Long-term survival effect of the interval between mastectomy and radiotherapy in locally advanced breast cancer

Wen-Wen Zhang 1,*, San-Gang Wu 2,*, Jia-Yuan Sun 1, Feng-Yan Li 1, Zhen-Yu He 1,
PMCID: PMC6053260  PMID: 30038520

Abstract

Introduction

The timing of postmastectomy radiotherapy (PMRT) may influence locoregional recurrence and survival outcomes. In this study, we assessed the long-term survival effect of the interval between surgery and PMRT in locally advanced breast cancer treated with mastectomy and adjuvant chemotherapy.

Methods

In this retrospective study, we included women with locally advanced breast cancer who underwent adjuvant chemotherapy and PMRT after mastectomy between 1999 and 2007. Based on the interval between surgery and PMRT, the patients were classified into three groups: Group 1 (≤4 vs >4 months), Group 2 (≤5 vs >5 months), and Group 3 (≤6 vs >6 months). Univariate and multivariate regression analyses were performed to determine the prognostic factors of survival outcomes.

Results

A total of 340 women were included in this study, and the median follow-up duration was 79.8 months. The median surgery–PMRT interval was 5 months. The surgery–PMRT interval including Group 1, Group 2, and Group 3 was not significantly associated with locoregional recurrence-free survival, distant metastasis-free survival, disease-free survival, and overall survival. In addition, in the subgroup analysis of the effect of surgery–PMRT interval on survival outcomes according to various clinicopathologic factors, the surgery–PMRT interval was also not associated with survival outcomes in different age groups, tumor stage, and breast cancer subtypes.

Conclusion

Our findings suggest that the delay in the start of PMRT in locally advanced breast cancer does not increase the likelihood of locoregional recurrence, distant metastasis, and death.
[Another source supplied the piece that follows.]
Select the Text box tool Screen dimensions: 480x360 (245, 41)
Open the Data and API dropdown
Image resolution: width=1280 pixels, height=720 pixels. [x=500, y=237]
Keywords: breast carcinoma, surgery, time, irradiation, delay

Introduction

Patients with locally advanced breast cancer, which is defined as stage III disease, had a higher risk for locoregional recurrence (LRR). Approximately 30% of patients with high-risk breast cancer develop LRR after mastectomy, but the administration of postmastectomy radiotherapy (PMRT) may reduce LRR and improve survival outcomes.13 In these high-risk patients, the interval between PMRT administration and mastectomy may affect LRR and survival outcomes. However, the optimal time between surgery and PMRT remains unclear.

There are conflicting results regarding the optimal interval between surgery and radiotherapy. However, it has been reported that an interval >6–12 weeks in patients not receiving chemotherapy, and an interval >6–7 months in patients receiving adjuvant chemotherapy after surgery, may lead to a higher risk of recurrence.49 Several retrospective studies have yielded variable findings in women receiving breast-conserving surgery.5,1014 Adjuvant chemotherapy and radiotherapy is the standard treatment for high-risk breast cancer after mastectomy.15 In this study, we retrospectively assessed the long-term survival effect of the surgery–PMRT interval in women with locally advanced breast cancer treated with mastectomy and adjuvant chemotherapy.

Materials and methods

Patients

We retrospectively analyzed the medical data of patients with breast cancer who underwent mastectomy between 1999 and 2009 at the Sun Yat-Sen University Cancer Center, Guangzhou, China. Patients were eligible for inclusion in this study if:

  • in accordance with the current tumor (T) node (N) metastasis (M) staging system, they had stage III breast cancer;

  • they underwent mastectomy, and at least 4 cycles adjuvant chemotherapy followed by PMRT;

  • PMRT was administrated to the chest wall and supraclavicular lymph nodes to a prescription dose of 50 Gy in 25 fractions; and

  • they had complete clinicopathologic and follow-up data.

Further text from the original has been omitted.